Since 2023, the burden of proving that a given expense does not meet the definition of diverted profit rests on all Polish taxpayers making payments to foreign related entities.
As a ’safe harbour‘ mechanism, the ’diverted profits tax‘ should not apply if the above costs are incurred for the benefit of a related entity subject to taxation on its worldwide income in the EU/EEA (assuming that this entity conducts a genuine and material business activity). The assessment of whether actual economic activity is material takes into account, in particular, the ratio of revenues obtained by the related entity from its actual economic activity to its total revenues.
The 'diverted income' is not combined with other income (revenue) of the taxpayer.
Minimum tax on buildings
Minimum tax on buildings is a special type of tax on ’deemed‘ taxpayer’s income from buildings, i.e. initial value of the taxpayer’s buildings, decreased by PLN 10 million.

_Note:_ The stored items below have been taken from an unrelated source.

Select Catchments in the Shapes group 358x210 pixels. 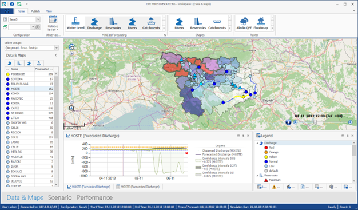(x=217, y=23)
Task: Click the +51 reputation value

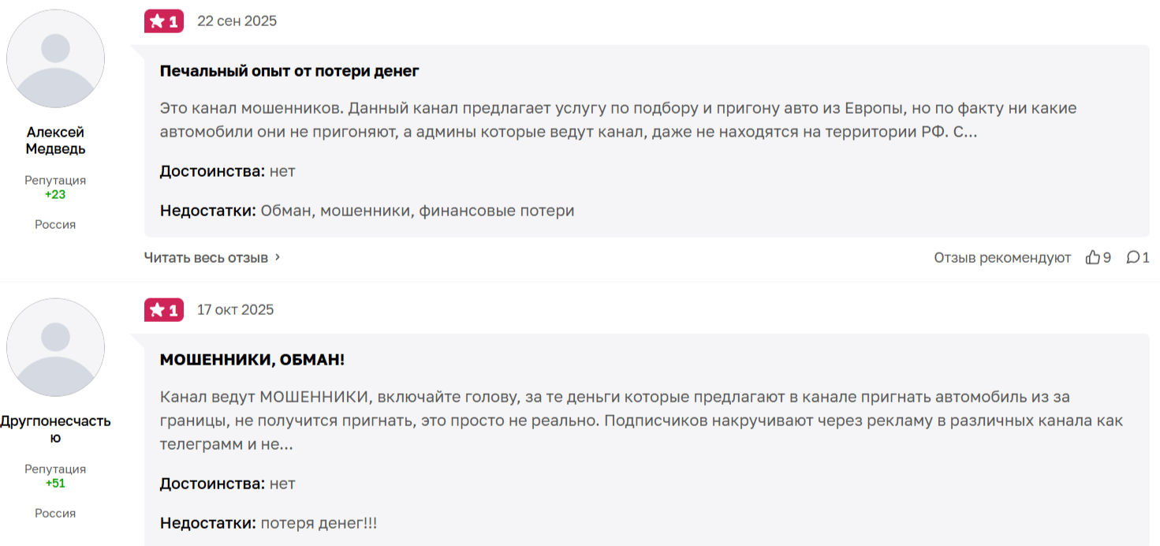Action: click(55, 483)
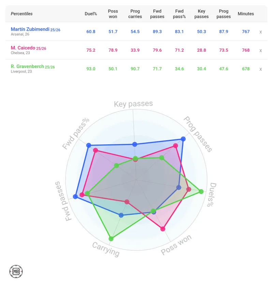
Task: Remove Martín Zubimendi row with its x
Action: [260, 32]
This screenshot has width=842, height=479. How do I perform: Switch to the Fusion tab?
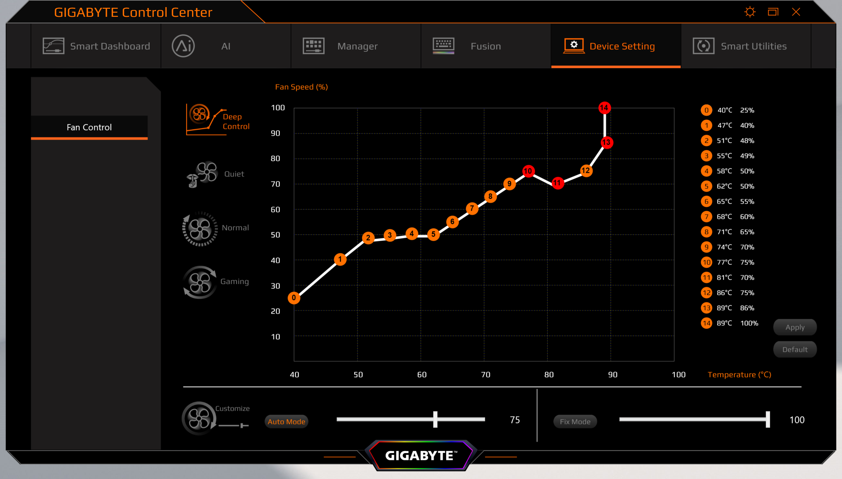coord(485,46)
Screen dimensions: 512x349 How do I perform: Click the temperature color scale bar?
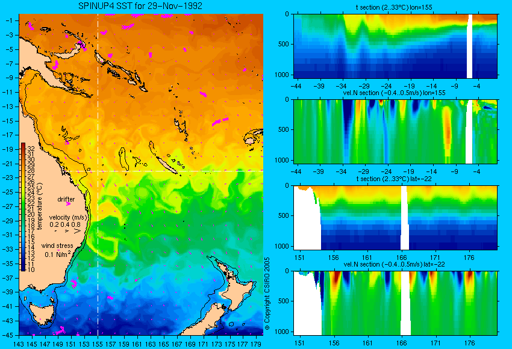[23, 207]
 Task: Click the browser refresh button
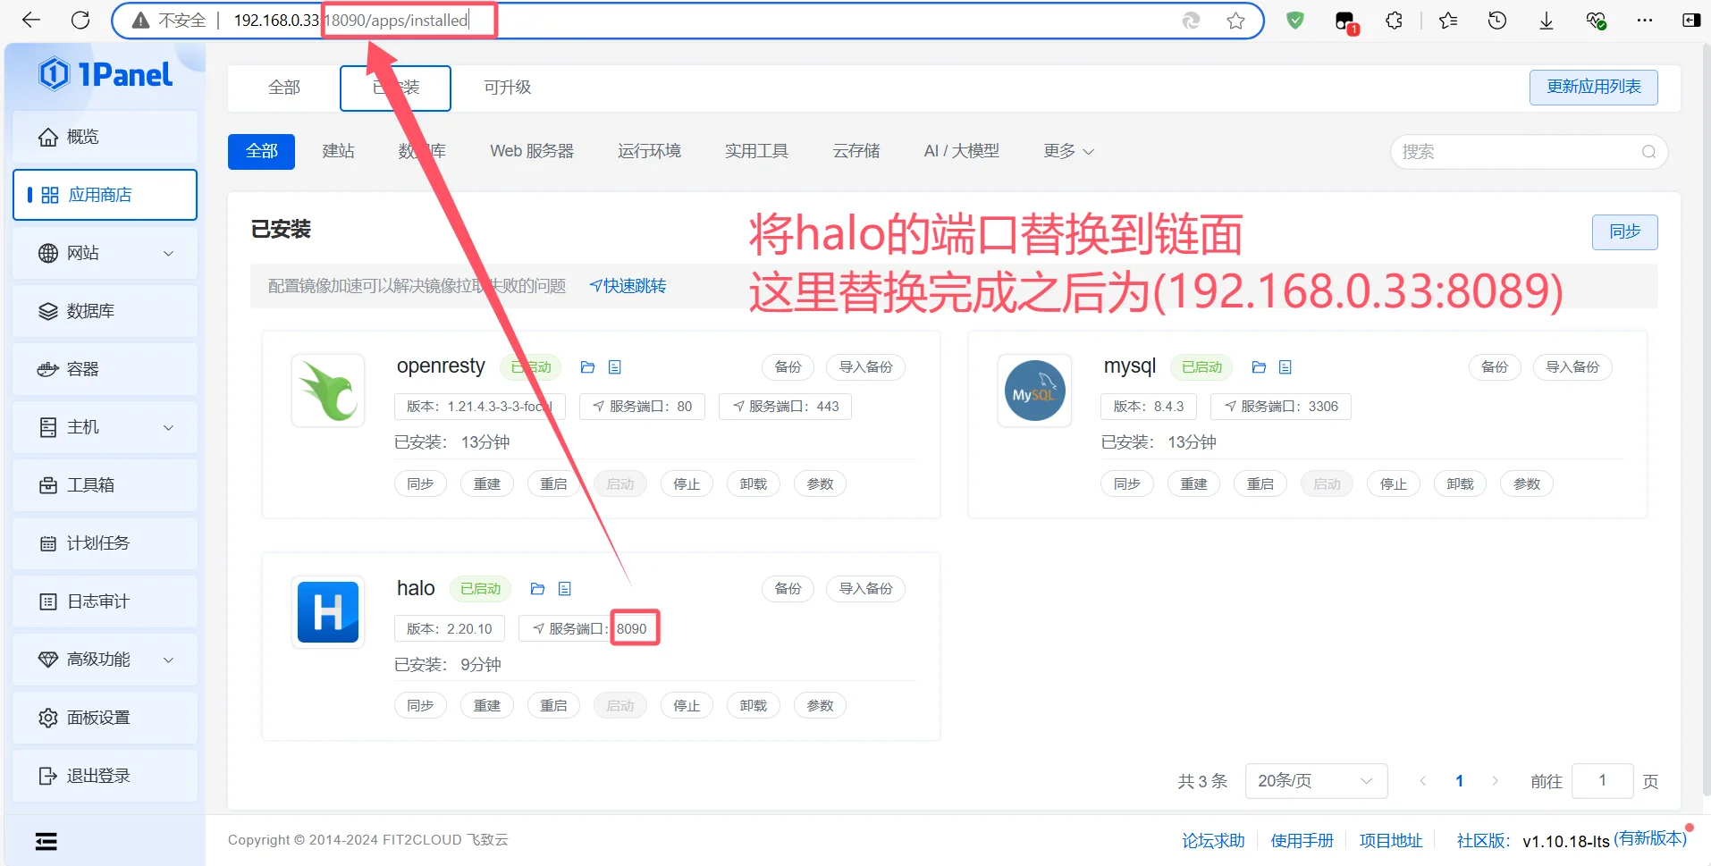coord(80,21)
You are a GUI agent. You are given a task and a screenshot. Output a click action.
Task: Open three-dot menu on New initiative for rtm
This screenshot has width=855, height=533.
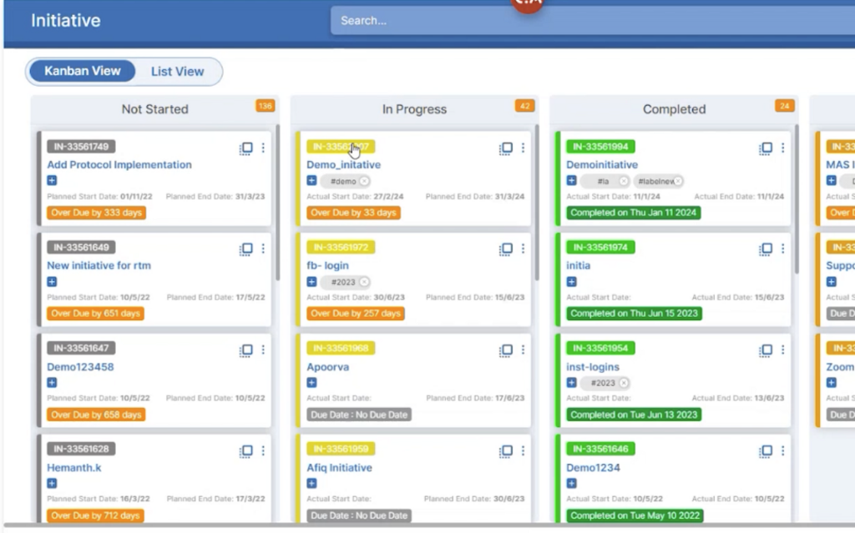tap(263, 249)

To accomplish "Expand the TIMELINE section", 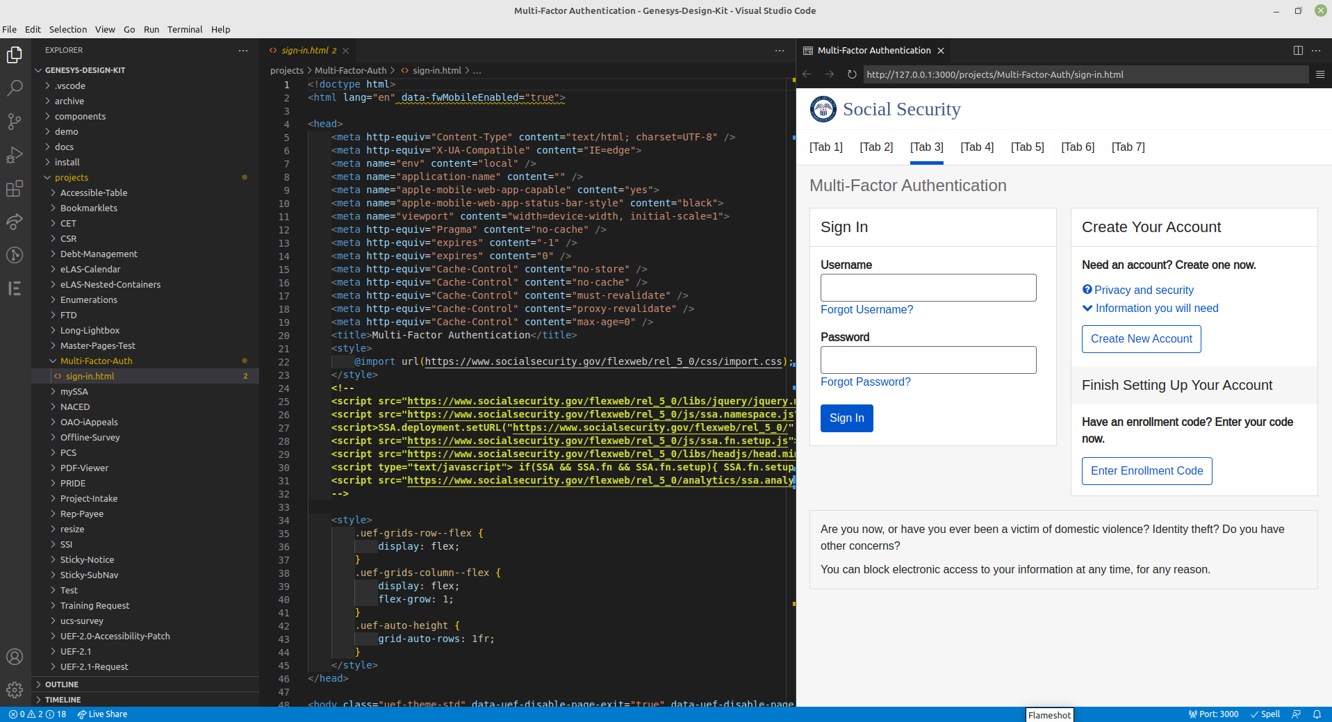I will click(63, 700).
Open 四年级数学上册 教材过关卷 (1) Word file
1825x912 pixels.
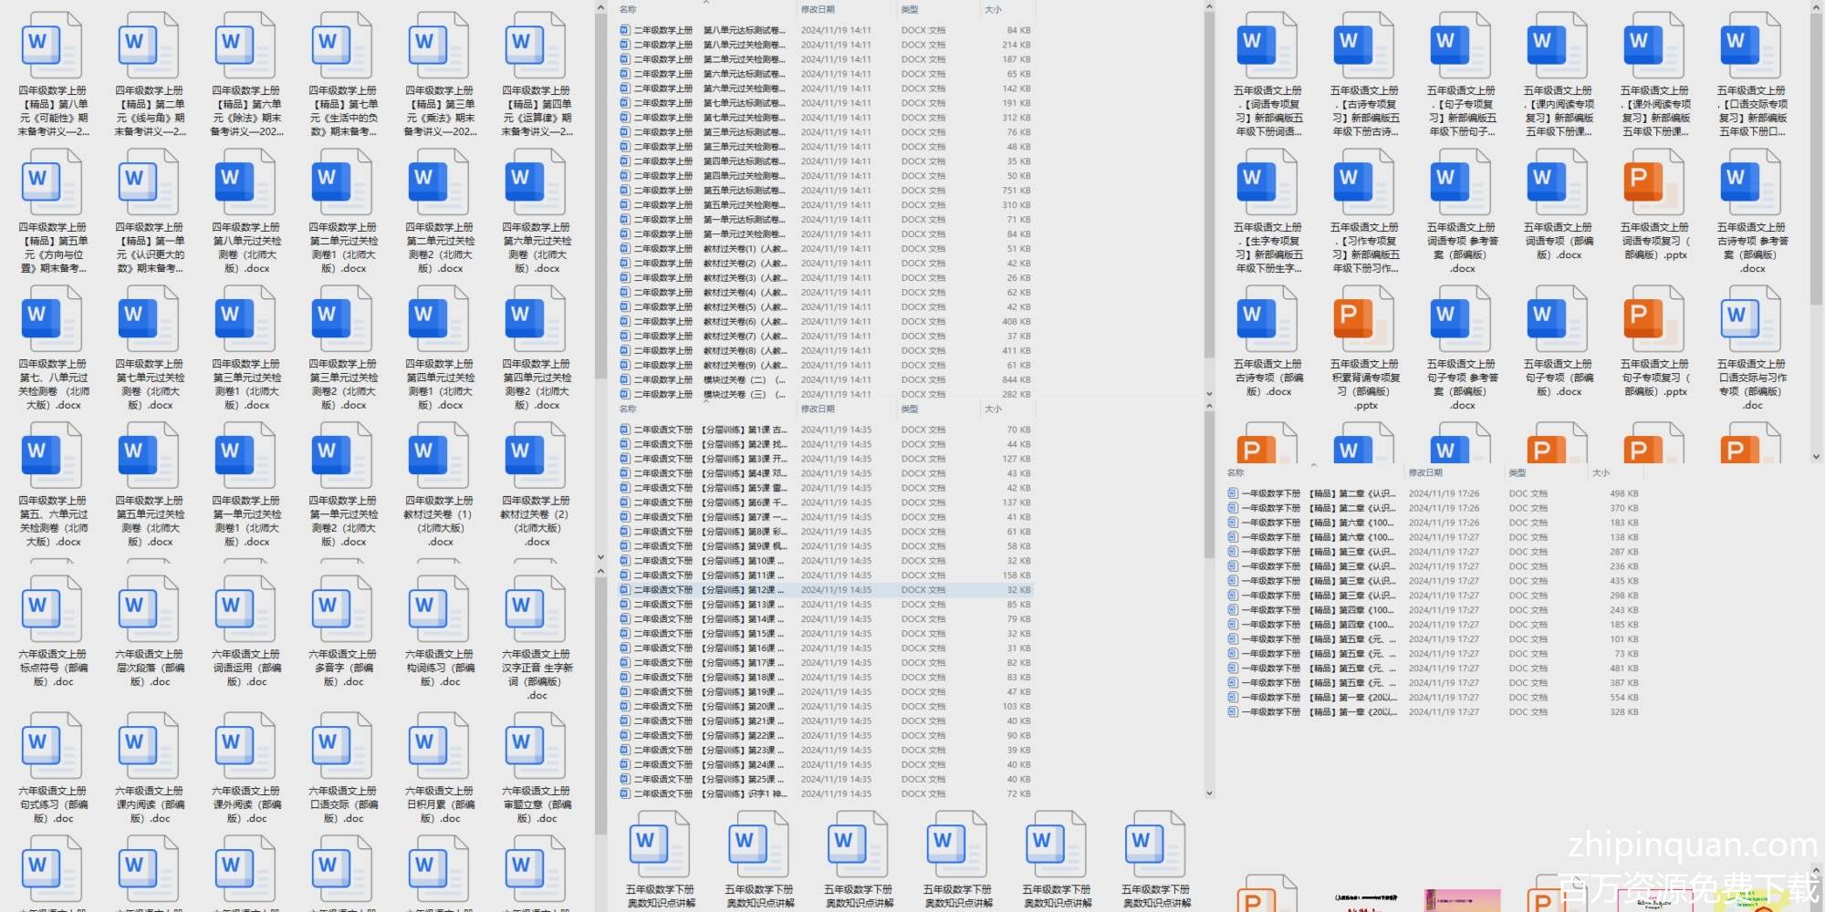point(439,458)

The basic principles regarding minimum tax on buildings are as follows:
- It is calculated separately from the ’regular‘ CIT.
- Currently, all types of commercial buildings subject to lease/tenancy (including hotels) fall within its scope.
- It is payable on a monthly basis at the rate of 0.035% (which roughly translates to the rate of 0.42% per annum).
- It may be set-off against ’regular‘ CIT liability. Therefore, in practice, minimum tax on buildings results in additional tax burden only if: (i) no regular CIT is paid by the taxpayer or (ii) the taxpayer’s regular CIT is lower than the minimum tax on buildings.
- If this minimum tax is higher than the ’regular‘ CIT, the excess may be refunded by the tax office provided that no irregularities in regular CIT are identified in the course of a special proceeding initiated by the taxpayer.
Local income taxes
There are no provincial or local income taxes in Poland.